Japanese site is the search company's first foray overseas in four years.

Stefanie Olsen Staff writer, CNET News
Stefanie Olsen covers technology and science.
Stefanie Olsen
2 min read
Ask Jeeves on Monday unveiled a Japanese Web site, the search company's first international venture in four years.

The fifth-largest search site in the United States has formed a joint enterprise with Tokyo-based software company Transcosmos to launch the site, called Ask Jeeves Japan. The Emeryville, Calif.-based company, founded in 1996 as a specialist in natural-language queries, last branched out overseas when it entered the United Kingdom in 2000, before the dot-com collapse.

The new Japanese venture could spell competition for Web search stalwarts in that country, where Yahoo Japan, a joint venture between Yahoo and Softbank, dominates. Google, the No. 1 search property in the United States, also operates a Web site and advertising arm in Japan.

The country is attractive to search providers because it's host to a fast-growing Internet economy with thriving e-commerce. Because many people there use search engines to locate goods and services online, Web guideposts like Yahoo Japan and Google can sell online businesses a way to reach consumers via search results.
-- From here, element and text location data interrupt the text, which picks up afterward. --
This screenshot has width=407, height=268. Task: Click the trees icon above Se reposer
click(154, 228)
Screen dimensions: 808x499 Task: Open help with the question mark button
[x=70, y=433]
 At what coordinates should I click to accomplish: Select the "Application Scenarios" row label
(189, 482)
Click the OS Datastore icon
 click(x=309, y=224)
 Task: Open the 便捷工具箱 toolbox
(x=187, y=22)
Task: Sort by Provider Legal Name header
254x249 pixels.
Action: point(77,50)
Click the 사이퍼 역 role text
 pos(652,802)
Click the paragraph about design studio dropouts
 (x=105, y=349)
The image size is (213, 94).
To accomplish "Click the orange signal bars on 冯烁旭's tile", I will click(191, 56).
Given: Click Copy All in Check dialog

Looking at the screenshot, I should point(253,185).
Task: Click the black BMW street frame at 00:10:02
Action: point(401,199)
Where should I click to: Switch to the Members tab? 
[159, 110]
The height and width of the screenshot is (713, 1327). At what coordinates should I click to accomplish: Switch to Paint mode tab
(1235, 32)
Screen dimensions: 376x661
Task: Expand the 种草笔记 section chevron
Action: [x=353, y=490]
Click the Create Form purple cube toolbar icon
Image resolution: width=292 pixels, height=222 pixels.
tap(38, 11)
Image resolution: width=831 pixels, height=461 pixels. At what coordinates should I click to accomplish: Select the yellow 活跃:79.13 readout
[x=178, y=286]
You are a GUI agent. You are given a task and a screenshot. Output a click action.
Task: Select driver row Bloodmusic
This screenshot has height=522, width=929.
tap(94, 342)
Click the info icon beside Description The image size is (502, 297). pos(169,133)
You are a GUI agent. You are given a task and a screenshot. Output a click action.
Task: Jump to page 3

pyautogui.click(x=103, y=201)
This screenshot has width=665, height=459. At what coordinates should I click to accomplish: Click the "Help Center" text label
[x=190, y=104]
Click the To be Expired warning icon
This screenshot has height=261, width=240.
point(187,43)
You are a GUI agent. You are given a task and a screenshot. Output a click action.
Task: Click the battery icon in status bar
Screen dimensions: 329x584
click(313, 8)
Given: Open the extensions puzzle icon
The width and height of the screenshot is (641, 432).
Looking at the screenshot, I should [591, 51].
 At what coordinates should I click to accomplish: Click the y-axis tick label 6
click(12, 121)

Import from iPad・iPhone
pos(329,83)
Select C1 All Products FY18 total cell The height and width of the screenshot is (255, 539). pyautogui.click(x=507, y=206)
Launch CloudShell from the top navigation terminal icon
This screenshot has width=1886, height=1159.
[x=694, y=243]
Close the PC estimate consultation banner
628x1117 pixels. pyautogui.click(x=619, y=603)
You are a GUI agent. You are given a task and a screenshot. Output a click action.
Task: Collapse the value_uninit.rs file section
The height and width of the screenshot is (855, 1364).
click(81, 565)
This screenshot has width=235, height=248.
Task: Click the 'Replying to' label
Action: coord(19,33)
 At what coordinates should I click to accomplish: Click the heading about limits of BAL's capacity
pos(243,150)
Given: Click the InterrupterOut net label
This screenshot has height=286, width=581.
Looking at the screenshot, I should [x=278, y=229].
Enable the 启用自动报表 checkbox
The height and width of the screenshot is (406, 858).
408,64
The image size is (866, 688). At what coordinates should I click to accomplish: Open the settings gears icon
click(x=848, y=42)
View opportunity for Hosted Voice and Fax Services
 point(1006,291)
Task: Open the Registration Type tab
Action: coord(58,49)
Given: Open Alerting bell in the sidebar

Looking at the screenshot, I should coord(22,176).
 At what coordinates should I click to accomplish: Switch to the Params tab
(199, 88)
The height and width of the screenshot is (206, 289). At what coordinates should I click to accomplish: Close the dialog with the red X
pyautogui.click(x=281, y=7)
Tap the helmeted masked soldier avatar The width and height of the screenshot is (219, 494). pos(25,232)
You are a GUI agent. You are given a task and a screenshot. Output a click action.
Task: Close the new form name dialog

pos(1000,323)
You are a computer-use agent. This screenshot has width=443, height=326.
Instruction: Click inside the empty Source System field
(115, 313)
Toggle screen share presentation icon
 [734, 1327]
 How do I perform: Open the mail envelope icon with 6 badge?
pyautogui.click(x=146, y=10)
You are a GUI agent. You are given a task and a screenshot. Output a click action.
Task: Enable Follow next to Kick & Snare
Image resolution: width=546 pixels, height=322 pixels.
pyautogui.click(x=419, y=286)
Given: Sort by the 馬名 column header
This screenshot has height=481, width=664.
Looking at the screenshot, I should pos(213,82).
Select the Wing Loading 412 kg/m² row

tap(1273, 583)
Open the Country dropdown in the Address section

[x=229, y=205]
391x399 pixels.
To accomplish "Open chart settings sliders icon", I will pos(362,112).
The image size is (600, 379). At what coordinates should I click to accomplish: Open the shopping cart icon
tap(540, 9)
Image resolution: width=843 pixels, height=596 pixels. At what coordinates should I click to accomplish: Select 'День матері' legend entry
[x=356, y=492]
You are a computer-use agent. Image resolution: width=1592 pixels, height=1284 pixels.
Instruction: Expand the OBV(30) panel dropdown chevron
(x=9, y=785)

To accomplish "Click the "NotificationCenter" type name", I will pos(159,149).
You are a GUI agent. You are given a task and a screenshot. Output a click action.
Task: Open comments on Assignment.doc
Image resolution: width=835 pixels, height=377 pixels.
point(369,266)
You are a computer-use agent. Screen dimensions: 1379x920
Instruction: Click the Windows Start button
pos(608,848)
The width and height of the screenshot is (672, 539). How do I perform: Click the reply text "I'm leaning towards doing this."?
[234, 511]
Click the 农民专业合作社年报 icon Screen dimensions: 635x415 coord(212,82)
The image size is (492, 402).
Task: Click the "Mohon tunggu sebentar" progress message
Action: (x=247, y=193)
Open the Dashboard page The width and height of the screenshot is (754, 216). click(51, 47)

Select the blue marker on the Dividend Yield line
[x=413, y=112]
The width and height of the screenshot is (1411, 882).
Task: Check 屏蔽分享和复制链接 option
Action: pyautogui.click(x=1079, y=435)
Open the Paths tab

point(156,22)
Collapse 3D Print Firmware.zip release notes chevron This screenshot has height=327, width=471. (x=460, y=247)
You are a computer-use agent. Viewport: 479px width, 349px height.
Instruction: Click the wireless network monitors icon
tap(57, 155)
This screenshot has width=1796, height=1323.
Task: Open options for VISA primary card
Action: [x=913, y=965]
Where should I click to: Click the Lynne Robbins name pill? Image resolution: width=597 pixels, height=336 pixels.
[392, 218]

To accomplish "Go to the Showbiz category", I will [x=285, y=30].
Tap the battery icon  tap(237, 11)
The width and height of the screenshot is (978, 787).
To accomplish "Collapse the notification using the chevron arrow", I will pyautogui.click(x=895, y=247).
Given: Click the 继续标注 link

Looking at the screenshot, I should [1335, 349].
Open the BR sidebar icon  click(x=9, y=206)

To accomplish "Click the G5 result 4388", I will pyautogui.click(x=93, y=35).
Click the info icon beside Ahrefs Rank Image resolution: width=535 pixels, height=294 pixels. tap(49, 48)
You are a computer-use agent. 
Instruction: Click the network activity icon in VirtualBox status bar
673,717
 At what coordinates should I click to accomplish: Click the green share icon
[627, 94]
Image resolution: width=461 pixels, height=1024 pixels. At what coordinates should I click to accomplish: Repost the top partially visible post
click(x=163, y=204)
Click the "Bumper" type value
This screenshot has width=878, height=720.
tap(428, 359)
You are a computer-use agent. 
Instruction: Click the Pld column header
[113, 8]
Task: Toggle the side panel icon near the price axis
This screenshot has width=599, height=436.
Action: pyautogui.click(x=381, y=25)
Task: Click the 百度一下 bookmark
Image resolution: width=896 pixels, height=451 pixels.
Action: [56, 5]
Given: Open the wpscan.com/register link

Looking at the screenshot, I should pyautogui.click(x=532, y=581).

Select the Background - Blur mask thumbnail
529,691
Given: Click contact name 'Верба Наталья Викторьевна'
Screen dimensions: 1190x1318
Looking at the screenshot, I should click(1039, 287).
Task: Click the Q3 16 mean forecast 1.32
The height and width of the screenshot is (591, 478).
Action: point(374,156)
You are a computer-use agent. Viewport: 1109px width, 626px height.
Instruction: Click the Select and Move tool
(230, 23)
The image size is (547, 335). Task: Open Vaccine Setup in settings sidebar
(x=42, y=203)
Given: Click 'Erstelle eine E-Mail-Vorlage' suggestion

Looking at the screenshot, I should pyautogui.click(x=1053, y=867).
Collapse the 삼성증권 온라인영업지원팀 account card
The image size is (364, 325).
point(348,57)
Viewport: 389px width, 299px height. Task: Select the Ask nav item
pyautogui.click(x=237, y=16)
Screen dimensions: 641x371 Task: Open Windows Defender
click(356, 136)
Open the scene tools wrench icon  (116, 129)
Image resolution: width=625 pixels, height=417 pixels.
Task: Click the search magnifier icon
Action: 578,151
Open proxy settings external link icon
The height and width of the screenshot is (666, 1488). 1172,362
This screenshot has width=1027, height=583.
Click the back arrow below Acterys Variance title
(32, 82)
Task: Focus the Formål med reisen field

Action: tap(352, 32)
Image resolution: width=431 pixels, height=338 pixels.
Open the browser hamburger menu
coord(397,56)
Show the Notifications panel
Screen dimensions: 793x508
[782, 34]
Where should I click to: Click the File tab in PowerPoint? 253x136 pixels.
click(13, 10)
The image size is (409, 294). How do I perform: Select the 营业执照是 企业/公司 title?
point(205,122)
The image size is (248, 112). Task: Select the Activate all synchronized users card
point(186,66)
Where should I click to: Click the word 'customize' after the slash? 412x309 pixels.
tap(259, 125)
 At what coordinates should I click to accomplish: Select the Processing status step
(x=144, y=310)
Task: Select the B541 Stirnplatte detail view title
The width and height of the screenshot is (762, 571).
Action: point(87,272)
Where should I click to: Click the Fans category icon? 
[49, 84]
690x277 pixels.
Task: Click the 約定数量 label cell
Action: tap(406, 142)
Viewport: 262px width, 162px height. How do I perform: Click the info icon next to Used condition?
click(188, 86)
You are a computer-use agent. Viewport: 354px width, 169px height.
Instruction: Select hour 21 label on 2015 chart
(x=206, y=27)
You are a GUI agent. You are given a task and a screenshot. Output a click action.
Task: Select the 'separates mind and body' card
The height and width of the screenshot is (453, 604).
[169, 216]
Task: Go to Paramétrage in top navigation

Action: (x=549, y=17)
"We feel good coming in later than Google and Yahoo, because there's a lack of consumer choice. Right off the bat, we'll have a strong market position, coupled with distribution with our Transcosmos partnership and others," said Jim Lanzone, senior vice president of search products at Ask Jeeves.

Ask Jeeves and Transcosmos, which own equal shares in the venture, has introduced the Web site in a beta version in order to test its search technology, which is provided by Ask Jeeves' Teoma. They plan to officially announce the venture later this week and expect a full launch of the service in the first quarter of 2005. Transcosmos, a partner with Ask Jeeves in the software business since 2000, will promote the Japanese site on several of its Internet properties, which include Atom Shockwave K.K. and DoubleClick Japan.

Ask Jeeves, which became profitable in the second half of 2002, takes in the majority of its revenue from search-related advertisements provided by Google. It has yet to choose an ad partner for the Japanese site, Lanzone said.

Hirotaka Shiokawa, former CEO of LookSmart Japan and board member of Transcosmos, will head up the new company. Lanzone will be representative director of Ask Jeeves Japan.